**Aufgabenstellung:**
**1)** Übernimm aus dem Text zum Buch „Recht und Spielregeln“ wortgetreu alles ab „Herausgeber: Andreas von“ bis hinunter zu „Verwaltungsrecht, Völkerrecht, Rechtsphilosophie.“.
**2)** Fasse den Absatz im Text zum Buch „Recht und Spielregeln“, der mit „Andreas von Arnauld, geb. 1970“ beginnt, als Stichpunktliste zusammen und behalte dabei die wesentlichen Angaben bei.

==== Seitentext ====

FORUM: Internetzeitschrift des Landesverbandes für Kinder
in Adoptiv und Pflegefamilien S-H e.V. (KiAP) und der Arbeitsge-
meinschaft für Sozialberatung und Psychotherapie (AGSP)


 

Rezension / Jahrgang 2008

 



Herausgeber: Andreas von Arnauld

Recht und Spielregeln

Mohr Siebeck 2003
(381 Seiten, 64 Euro)

 


Die Autoren:

Andreas von Arnauld, geb. 1970, Dr. iur .1989-94 Jurastudium in Hamburg und Bonn. 1995-98 Wissenschaftl. Mitarbeiter, Institut für Internat. Angelegenheiten, Universität Hamburg (Prof. Dr. Dr. h.c. Ingo von Münch). Dr. jur. Hamburg 1998. 1999-2002 Wiss. Mitarb., seit 2002 Wiss. Ass., Fachbereich Rechtswiss., FU Berlin (Prof. Dr. Albrecht Randelzhofer). Habilitationsprojekt zur Rechtssicherheit. Arbeitsschwerpunkte: Verfassungs- und Verwaltungsrecht, Völkerrecht, Rechtsphilosophie.

Birte Brodkorb, geb. 1978, stud. jur., Studium der Rechtswiss. an der FU Berlin. Mitglied der Hochschulgruppe »Kritische Juristinnen«. Studienschwerpunkte: Kriminologie, Jugendstrafrecht.

Wolfgang Durner, geb. 1967, Dr. phil. Dr. jur., LL.M. 1987-93 Studium der Rechts- und Politikwiss. in Würzburg, FU Berlin, München und an der London School of Economics.

==== Daten ====

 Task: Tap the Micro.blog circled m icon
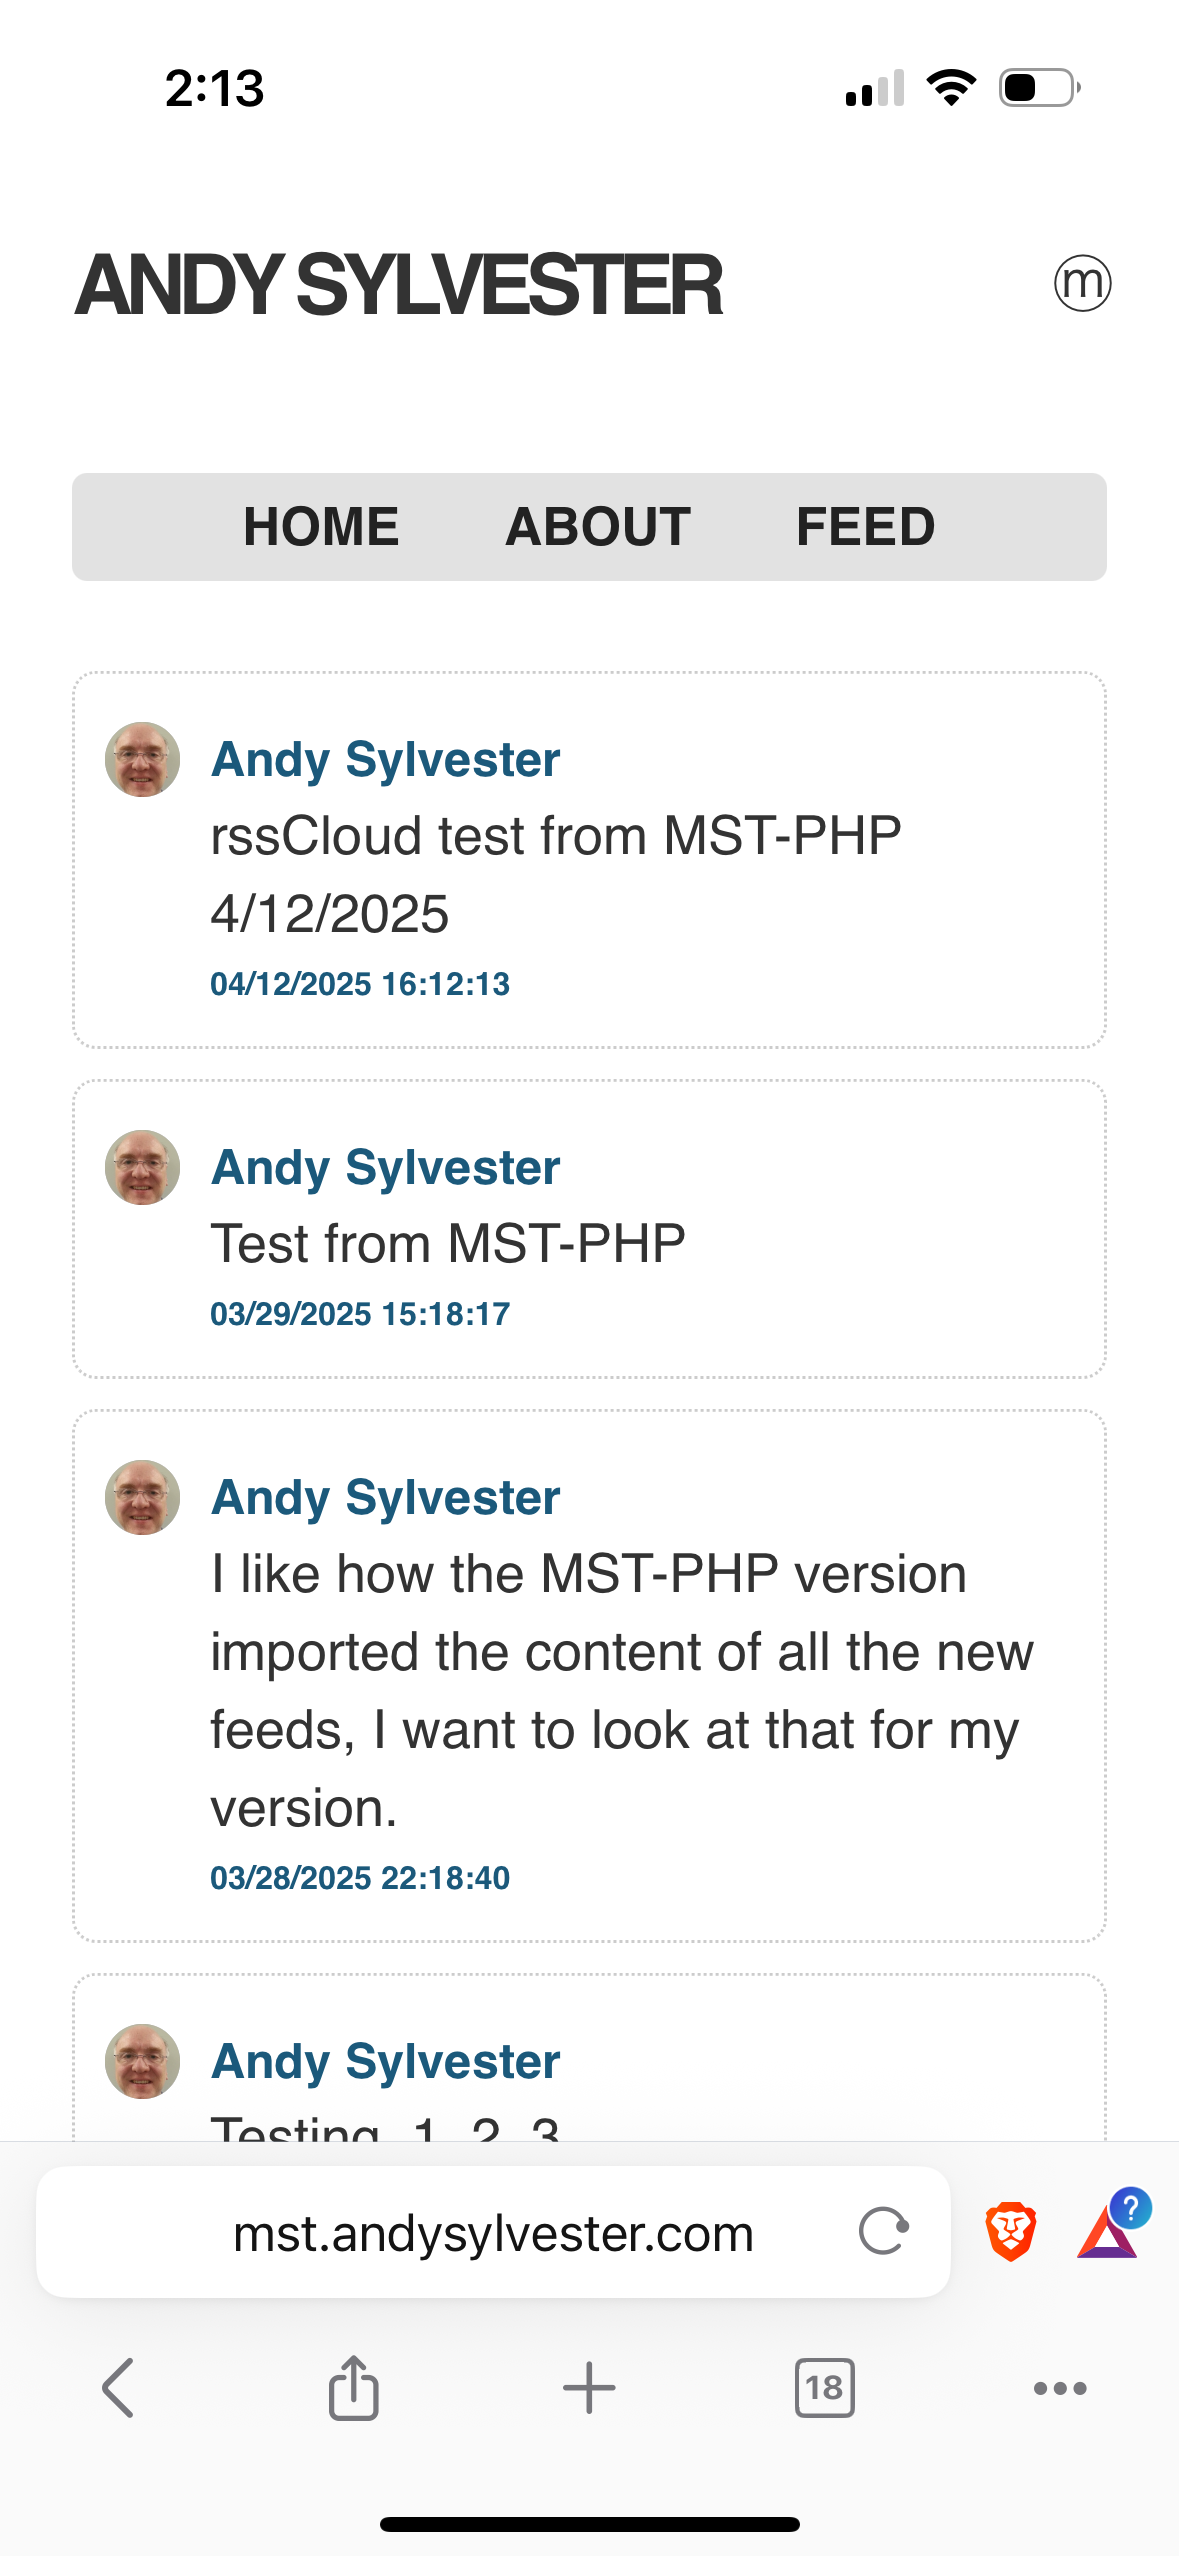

====

**Lösungen:**
**1)**
Herausgeber: Andreas von Arnauld

Recht und Spielregeln

Mohr Siebeck 2003
(381 Seiten, 64 Euro)

 


Die Autoren:

Andreas von Arnauld, geb. 1970, Dr. iur .1989-94 Jurastudium in Hamburg und Bonn. 1995-98 Wissenschaftl. Mitarbeiter, Institut für Internat. Angelegenheiten, Universität Hamburg (Prof. Dr. Dr. h.c. Ingo von Münch). Dr. jur. Hamburg 1998. 1999-2002 Wiss. Mitarb., seit 2002 Wiss. Ass., Fachbereich Rechtswiss., FU Berlin (Prof. Dr. Albrecht Randelzhofer). Habilitationsprojekt zur Rechtssicherheit. Arbeitsschwerpunkte: Verfassungs- und Verwaltungsrecht, Völkerrecht, Rechtsphilosophie.

**2)**
- Geboren 1970, Dr. iur.
- 1989–94 Jurastudium in Hamburg und Bonn
- 1995–98 Wissenschaftlicher Mitarbeiter am Institut für Internationale Angelegenheiten der Universität Hamburg (Prof. Dr. Dr. h.c. Ingo von Münch)
- 1998 Promotion (Dr. jur.) in Hamburg
- 1999–2002 Wissenschaftlicher Mitarbeiter, seit 2002 Wissenschaftlicher Assistent am Fachbereich Rechtswissenschaft der FU Berlin (Prof. Dr. Albrecht Randelzhofer)
- Habilitationsprojekt zur Rechtssicherheit
- Arbeitsschwerpunkte: Verfassungs- und Verwaltungsrecht, Völkerrecht, Rechtsphilosophie